begin Provided text

How the Simulmatics Corporation Invented the Future - Anon84
https://www.newyorker.com/magazine/2020/08/03/how-the-simulmatics-corporation-invented-the-future
======
LyndsySimon
I would love to see a follow-up to this in the form of an interview with
someone (or as many people who are still alive) who worked behind the scenes
at Simulmatics. The events in the article happened 61 years ago, so it’s
entirely possible that some of their more junior people could still be alive.
They would be in their 80s or 90s, and time is rapidly running out for such a
story.

I’m 36. It’s striking to me how much has changed in my professional lifetime
already - we’ve gone from rumors of data-based marketing causing issues for
other companies to it being embedded in everything we do. A/B testing is
fundamental to feature development at every successful company I’ve
experienced in the past decade.

While the election of 1960 was before my time, it seems like fairly recent
history to me. To realize that it’s closer to the Wright brothers’ first
flight at Kitty Hawk than to the present day is disconcerting. I can’t begin
to imagine what the future holds sixty years from now. Subjectively, it seems
like the velocity of the societal impact of technology continues to increase.

end Provided text
begin Material provided

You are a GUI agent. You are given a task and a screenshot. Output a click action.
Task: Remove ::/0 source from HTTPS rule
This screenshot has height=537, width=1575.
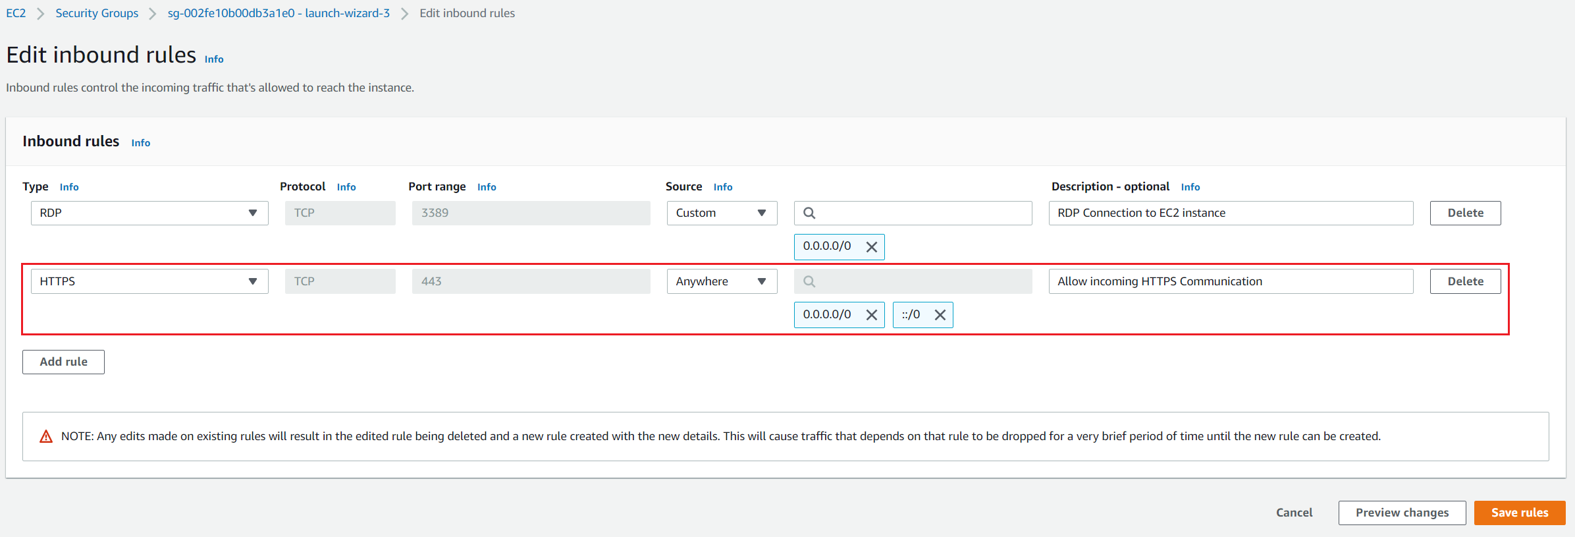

end Material provided

- Challenge -
Please copy out the Simulmatics forum thread above in full, word for word.

- Finished exercise -
How the Simulmatics Corporation Invented the Future - Anon84
https://www.newyorker.com/magazine/2020/08/03/how-the-simulmatics-corporation-invented-the-future
======
LyndsySimon
I would love to see a follow-up to this in the form of an interview with
someone (or as many people who are still alive) who worked behind the scenes
at Simulmatics. The events in the article happened 61 years ago, so it’s
entirely possible that some of their more junior people could still be alive.
They would be in their 80s or 90s, and time is rapidly running out for such a
story.

I’m 36. It’s striking to me how much has changed in my professional lifetime
already - we’ve gone from rumors of data-based marketing causing issues for
other companies to it being embedded in everything we do. A/B testing is
fundamental to feature development at every successful company I’ve
experienced in the past decade.

While the election of 1960 was before my time, it seems like fairly recent
history to me. To realize that it’s closer to the Wright brothers’ first
flight at Kitty Hawk than to the present day is disconcerting. I can’t begin
to imagine what the future holds sixty years from now. Subjectively, it seems
like the velocity of the societal impact of technology continues to increase.